Interestingly, only one state has defined maximum medical improvement in the terms enacted by the majority opinion. In Texas, by statute, a claimant is deemed to have reached maximum medical improvement when the claimant’s temporary disability benefits expire. Texas Labor Code sections 401.11(30)(a) and (b) (2009) define maximum medical improvement, in part, as “the earliest date after which … further improvement to an injury can no longer be reasonably anticipated” OR “the expiration of 104 weeks from the date on which income benefits begin to accrue,” whichever is earlier.

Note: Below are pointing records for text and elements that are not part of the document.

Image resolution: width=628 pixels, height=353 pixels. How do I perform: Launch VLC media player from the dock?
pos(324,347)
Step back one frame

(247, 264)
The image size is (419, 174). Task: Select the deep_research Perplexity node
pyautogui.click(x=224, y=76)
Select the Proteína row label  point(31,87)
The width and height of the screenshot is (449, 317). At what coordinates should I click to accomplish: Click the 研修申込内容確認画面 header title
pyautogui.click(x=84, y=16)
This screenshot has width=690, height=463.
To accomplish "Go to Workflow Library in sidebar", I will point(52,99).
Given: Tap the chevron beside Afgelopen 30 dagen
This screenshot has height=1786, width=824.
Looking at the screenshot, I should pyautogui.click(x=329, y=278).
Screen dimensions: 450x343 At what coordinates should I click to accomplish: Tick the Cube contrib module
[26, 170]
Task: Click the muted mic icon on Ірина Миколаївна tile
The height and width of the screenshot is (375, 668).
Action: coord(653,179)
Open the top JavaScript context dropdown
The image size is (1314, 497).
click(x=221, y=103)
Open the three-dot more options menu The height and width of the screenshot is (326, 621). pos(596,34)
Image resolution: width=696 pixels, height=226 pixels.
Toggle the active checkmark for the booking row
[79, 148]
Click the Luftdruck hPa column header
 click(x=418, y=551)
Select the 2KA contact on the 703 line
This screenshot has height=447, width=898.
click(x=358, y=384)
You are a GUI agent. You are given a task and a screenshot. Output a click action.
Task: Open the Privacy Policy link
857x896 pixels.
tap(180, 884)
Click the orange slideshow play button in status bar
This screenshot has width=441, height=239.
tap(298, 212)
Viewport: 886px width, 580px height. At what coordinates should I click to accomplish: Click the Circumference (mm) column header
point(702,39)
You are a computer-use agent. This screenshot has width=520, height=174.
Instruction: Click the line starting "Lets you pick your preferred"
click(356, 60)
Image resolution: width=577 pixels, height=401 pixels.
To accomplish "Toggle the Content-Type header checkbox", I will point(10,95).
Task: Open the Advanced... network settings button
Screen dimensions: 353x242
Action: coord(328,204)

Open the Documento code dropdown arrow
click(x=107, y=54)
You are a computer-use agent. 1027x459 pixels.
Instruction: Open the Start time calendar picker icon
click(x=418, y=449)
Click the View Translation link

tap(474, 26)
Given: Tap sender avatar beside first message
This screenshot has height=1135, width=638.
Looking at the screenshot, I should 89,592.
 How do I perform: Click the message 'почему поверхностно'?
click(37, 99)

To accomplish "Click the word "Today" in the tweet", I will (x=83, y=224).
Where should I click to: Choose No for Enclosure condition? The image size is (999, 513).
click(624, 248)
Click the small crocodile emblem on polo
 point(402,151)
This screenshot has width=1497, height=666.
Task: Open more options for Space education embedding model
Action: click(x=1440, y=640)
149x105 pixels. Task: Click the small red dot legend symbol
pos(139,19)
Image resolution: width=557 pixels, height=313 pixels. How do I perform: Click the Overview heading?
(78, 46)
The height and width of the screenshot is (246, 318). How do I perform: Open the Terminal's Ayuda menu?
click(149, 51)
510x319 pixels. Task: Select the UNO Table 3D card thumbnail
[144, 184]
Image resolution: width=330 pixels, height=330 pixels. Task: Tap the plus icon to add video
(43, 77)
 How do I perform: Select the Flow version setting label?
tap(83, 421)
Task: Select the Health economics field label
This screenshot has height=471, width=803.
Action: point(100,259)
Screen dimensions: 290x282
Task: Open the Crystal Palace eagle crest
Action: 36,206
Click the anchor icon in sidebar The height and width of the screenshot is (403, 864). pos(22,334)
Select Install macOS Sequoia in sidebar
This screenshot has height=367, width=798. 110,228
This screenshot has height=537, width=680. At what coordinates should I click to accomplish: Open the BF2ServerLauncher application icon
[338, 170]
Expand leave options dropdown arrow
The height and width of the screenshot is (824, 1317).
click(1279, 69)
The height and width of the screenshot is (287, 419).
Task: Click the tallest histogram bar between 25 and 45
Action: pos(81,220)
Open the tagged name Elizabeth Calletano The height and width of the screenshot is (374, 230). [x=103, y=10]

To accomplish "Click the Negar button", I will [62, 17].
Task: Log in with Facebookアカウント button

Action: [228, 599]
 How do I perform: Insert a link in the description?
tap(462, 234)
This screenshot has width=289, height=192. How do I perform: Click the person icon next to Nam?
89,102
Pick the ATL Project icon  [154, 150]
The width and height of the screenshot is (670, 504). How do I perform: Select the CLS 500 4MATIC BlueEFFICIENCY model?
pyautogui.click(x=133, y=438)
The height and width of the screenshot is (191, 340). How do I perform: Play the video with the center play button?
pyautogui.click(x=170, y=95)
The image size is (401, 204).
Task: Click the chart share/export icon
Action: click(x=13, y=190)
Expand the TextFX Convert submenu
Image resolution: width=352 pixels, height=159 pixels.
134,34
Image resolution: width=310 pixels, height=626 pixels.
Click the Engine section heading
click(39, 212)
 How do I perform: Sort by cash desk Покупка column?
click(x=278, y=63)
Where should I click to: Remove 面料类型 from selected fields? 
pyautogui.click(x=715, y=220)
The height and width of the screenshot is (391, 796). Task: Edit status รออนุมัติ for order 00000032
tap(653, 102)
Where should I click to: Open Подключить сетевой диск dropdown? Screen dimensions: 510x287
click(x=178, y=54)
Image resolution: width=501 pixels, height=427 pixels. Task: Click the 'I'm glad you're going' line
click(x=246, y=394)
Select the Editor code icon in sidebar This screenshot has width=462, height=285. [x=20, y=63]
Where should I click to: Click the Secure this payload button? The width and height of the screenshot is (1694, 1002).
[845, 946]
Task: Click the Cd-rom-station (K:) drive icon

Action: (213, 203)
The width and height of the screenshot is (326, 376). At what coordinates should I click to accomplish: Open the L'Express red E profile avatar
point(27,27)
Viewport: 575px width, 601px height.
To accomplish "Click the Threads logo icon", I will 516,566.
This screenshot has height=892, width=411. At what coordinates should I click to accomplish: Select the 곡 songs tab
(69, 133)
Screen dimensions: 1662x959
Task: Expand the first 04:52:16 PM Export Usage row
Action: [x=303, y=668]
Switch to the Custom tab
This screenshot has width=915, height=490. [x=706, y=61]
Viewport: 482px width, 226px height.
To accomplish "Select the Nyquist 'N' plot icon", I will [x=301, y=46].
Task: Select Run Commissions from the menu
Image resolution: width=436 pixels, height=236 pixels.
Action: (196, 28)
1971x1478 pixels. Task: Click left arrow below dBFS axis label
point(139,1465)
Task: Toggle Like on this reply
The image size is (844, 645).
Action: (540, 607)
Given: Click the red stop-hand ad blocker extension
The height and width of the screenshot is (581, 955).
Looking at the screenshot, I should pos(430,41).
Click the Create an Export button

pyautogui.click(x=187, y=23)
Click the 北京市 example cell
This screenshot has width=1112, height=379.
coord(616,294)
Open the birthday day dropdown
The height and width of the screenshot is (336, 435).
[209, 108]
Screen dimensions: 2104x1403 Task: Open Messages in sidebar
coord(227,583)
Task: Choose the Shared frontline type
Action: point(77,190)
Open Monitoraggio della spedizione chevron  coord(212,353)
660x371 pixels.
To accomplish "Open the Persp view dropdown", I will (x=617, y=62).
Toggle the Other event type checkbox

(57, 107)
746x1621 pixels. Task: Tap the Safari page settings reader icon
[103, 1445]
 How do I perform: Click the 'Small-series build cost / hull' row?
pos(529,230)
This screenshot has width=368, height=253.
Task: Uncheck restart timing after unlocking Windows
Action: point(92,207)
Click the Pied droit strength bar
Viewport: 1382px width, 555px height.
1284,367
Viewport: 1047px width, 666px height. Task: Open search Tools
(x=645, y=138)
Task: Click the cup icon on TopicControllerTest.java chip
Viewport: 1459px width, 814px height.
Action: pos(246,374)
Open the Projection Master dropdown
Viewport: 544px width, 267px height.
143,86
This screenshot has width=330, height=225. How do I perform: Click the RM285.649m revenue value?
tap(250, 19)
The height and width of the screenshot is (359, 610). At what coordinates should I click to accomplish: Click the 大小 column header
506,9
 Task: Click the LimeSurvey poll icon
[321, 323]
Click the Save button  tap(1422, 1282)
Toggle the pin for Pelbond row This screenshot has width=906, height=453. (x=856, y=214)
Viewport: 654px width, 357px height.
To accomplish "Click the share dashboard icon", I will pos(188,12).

FN8 No other state so defines the term maximum medical improvement, either by statute or judicial opinion. But the majority opinion declares that henceforth maximum medical improvement shall not mean what the legislature says it means, but it shall mean what the majority opinion thinks the statute should say, that is, when the disabled claimant’s temporary indemnity benefits have expired. Thus, the majority opinion engrafts Texas statutory law onto Florida’s statute, in abrogation of legislative power.

E. DISSENT: Justice Wetherell and Justice Roberts and Rowe joining: Claimant NOT entitled to PFB under current law in Oswald & Hadley;

Stare decisis
Here, there is no compelling reason to recede from the rule announced in Oswald. Nothing except the composition of the court and the minds of several judges has changed since Hadley when this court, sitting en banc, reaffirmed Oswald and expressly rejected the precise interpretation of section 440.15 that the majority opinion now embraces.

What will the Florida Supreme Court do?

Accepted jurisdiction on 10/8/13
10/21/13 City of St. Petersburg filed a Cross Notice of Appeal
Address the certified question or address constitutionality of the statute?
If Court address the certified question only will they agree to recede from Oswald & Hadley; or agree with Justice Thomas?